The straightforward way to see it is to analyze the standard Virasoro
constraints $(L_{0}-1)\vert phys.state\rangle =0, \; L_{m}\vert
phys.state\rangle=0$ for $m>0$
in the light-cone parametrization
$$L_{m}=P^{+}(m)\alpha _{m}^{-}+P^{-}(m)\alpha_{m}^{+}+
\sum _{n\ne 0,m}\alpha _{m-n}^{+}\alpha_{n}^{-},$$
\begin{equation}
L_{0}= k^{+}k^{-}+k^{+}-k^{-}+{\hat N},
\label{3}
\end{equation}
where
\begin{equation}
P^{\pm}(m)= k^{\pm}\mp (m+1),~~k^{\pm}=\frac{1}{\sqrt{2}}(k_1\pm ik_2),~~
\alpha^{\pm}_{m}=\frac{1}{\sqrt{2}}(\alpha_{m1}\pm i\alpha_{m2}).
\label{4}
\end{equation}
The constraints $L_{m}=0$ becomes drastically simplified if one analyze
the states created only  by $\alpha ^{+}_{m}$ ($\alpha ^{-}_{m}$) modes.
Let us take a state with ${\hat N}=m_0$
\begin{equation}
\vert phys.~state\rangle=(\alpha ^{+}_{-m_0}
+\sum _{m_1+m_2=m_0}C_{m_1 m_2}
\alpha ^{+}_{-m_1}
\alpha ^{+}_{-m_2}+...) \vert k^{+},~k^{-} \rangle,
\label{5}
\end{equation}
then
$$L_{m_0}\vert phys.~state\rangle=
[P^{+}(m_0)\alpha ^{-}_{m_0}
+\sum _{n>m_0}\alpha ^{+}_{m_0-n}
\alpha ^{-}_{n}]\vert phys. ~state \rangle=$$
\begin{equation}
\label{6}
=[P^{+}(m_0)+oscillator ~ terms]\vert k^{+},~k^{-} \rangle=0
\end{equation}
and the necessary condition for a state to be physical
for some specific $m=m_0$ is $P^{+}(m_{0})=0$ which fixes the value of
$k^{+}$ to be
\begin{equation} k^{+}=m_0+1 \label{7} \end{equation} The value of
$k^{-}$ is fixed by the mass-shell condition $(L_{0}-1)\vert
phys.state\rangle =0$: $k^{-}=-2$ The example of such a physical state, the
"vector" one, is \begin{equation}
\vert phys. ~ state \rangle =\alpha ^{+}_{-1}\vert 2,~
-2 \rangle .
\label{8}
\end{equation}

In a more general setting, the discrete states appear as a non-trivial
cohomology of BRST charge $Q_{BRST}$ : $Q_{BRST}\vert \psi\rangle=0 $,
$\vert \psi\rangle \ne Q_{BRST}\vert \lambda\rangle $, and they can be
classified
according to their ghost number.
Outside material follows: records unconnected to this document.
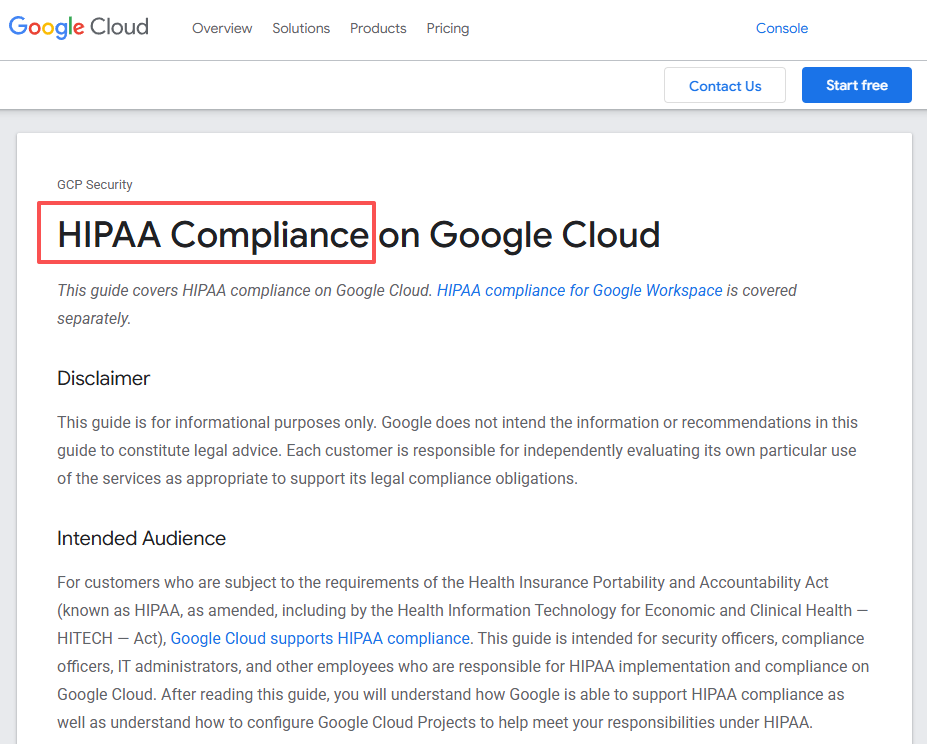Click the word 'separately' in the intro
The height and width of the screenshot is (744, 927).
point(93,318)
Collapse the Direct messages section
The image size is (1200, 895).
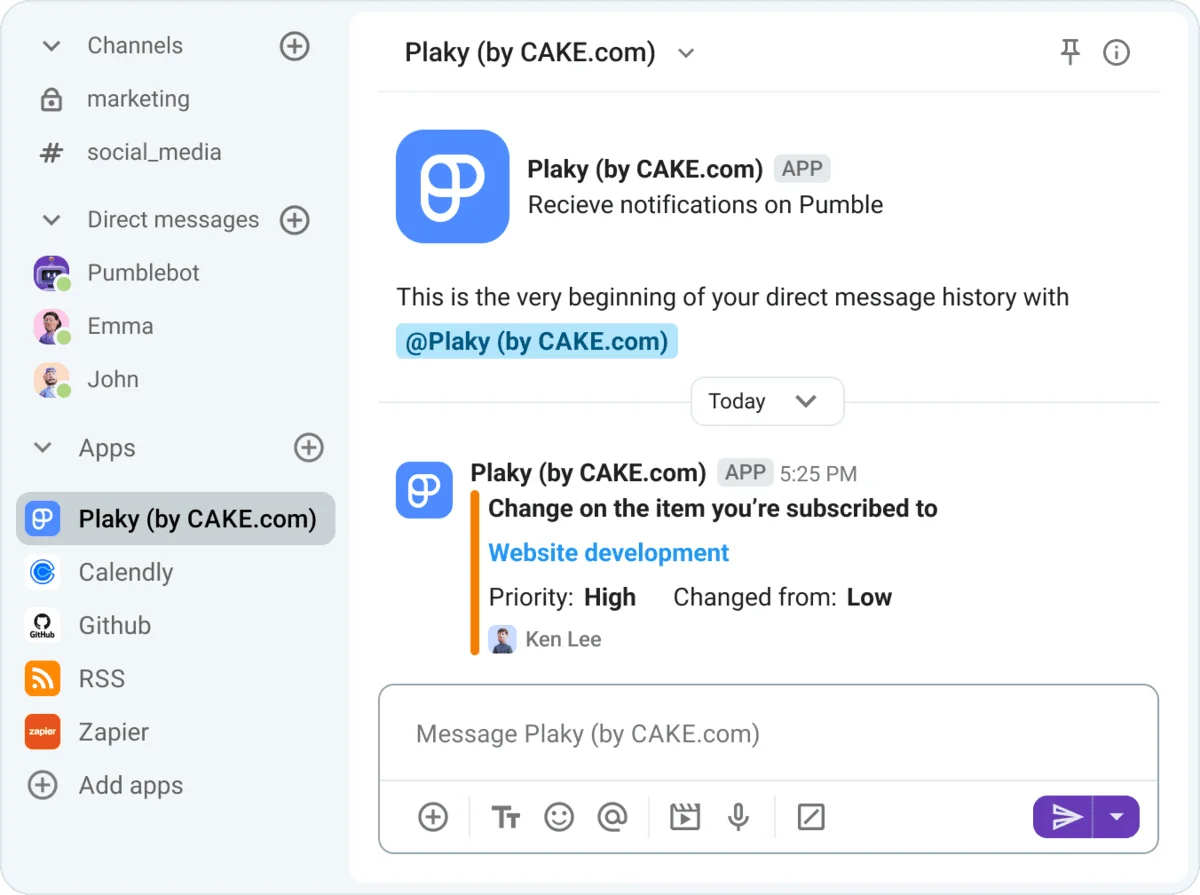(x=49, y=220)
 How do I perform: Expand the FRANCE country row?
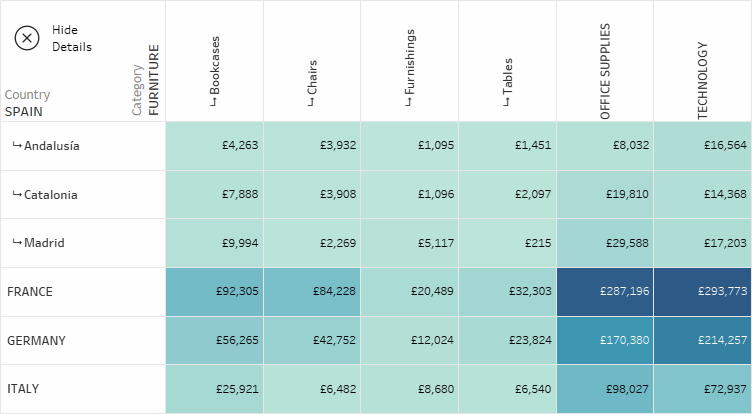(x=30, y=292)
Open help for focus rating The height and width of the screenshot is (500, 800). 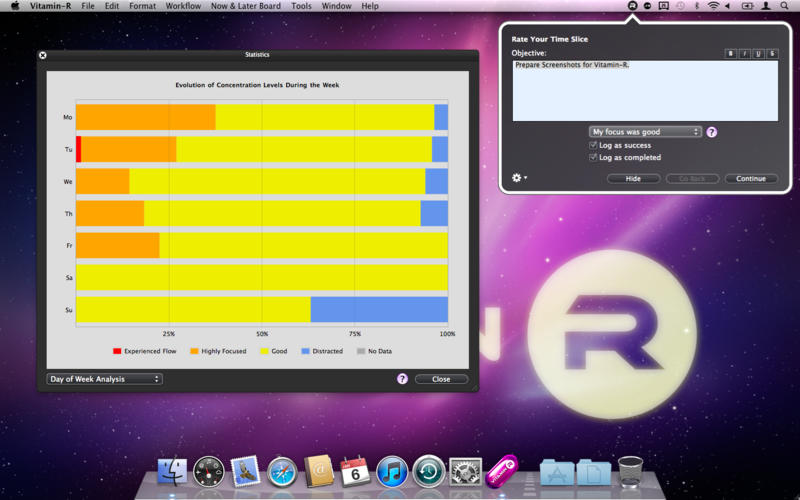click(712, 132)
The nontrivial cohomology can be found
for ghost number $0,...,3$ and it can be proved that not only the states with
fixed momenta are in the spectrum but the whole spectrum is exhausted by
these states plus the tachyon with non-discrete momentum.
The physical states in the total (matter + ghosts) Fock space can be explicitly
described in two ways: by using Shur polynomials \cite{WZ} or in terms of
$SU(2)$ raising and lowering operators \cite{WZ,KP}. For our purposes the
second
description is more convenient.

The universal formula for on-shell physical states in terms of
conformal fields $Y_r$ reads \cite{WGR}
\begin {equation} %---------------------------------------------------
                                                          \label {14}
Y^{\pm}_{J,n}=cW^{\pm}_{J,n},
\end   {equation} %---------------------------------------------------
where
\begin {equation} %---------------------------------------------------
                                                          \label {15}
W^{\pm}_{J,J-n}=\sqrt{\frac{(2J-n)!}{n!(2J)!}}
\underbrace {[H^{-},...[H^{-}}_{n},W^{\pm}_{J,J}]...],~~
\end{equation} %---------------------------------------------------
and
\begin {equation} %---------------------------------------------------
                                                          \label {16}
H^{-}=\oint \frac{dz}{2\pi i }e^{-i\sqrt {2}X}(z),
{}~W^{\pm}_{J,J}=e^{i\sqrt{2}JX}e^{\sqrt{2}(1\mp J)\phi}.
\end{equation} %---------------------------------------------------
$J$ is a positive integer or a half integer.
For  the sake of simplicity we shall assume the "space" dimension $x$
to be  compactified, in this case  the tachyon  state will have a discrete
momentum also.
The momenta of discrete states read \cite{Pilch}- \cite {AZNSR}:
\begin{equation}
k_{\mu}=(p,-i\varepsilon)=\sqrt{2}(n,-i(1\mp J))
\label{9}
\end{equation}
where $$J=0,\frac{1}{2},1,\frac{3}{2},2,...;~~n=-J,-J+1,...,J.$$
%*****************************************r****************************
\section   {The Scheme of the Off-shell Calculations}

The strategy and all the necessary tools for off-shell calculations
in SFT for usual critical strings were developed in a series of papers by
Samuel et al. The interested reader can find the details in the
original manuscripts \cite{SB}. Here we adopt this calculus for the case
of the critical string in a non-trivial background.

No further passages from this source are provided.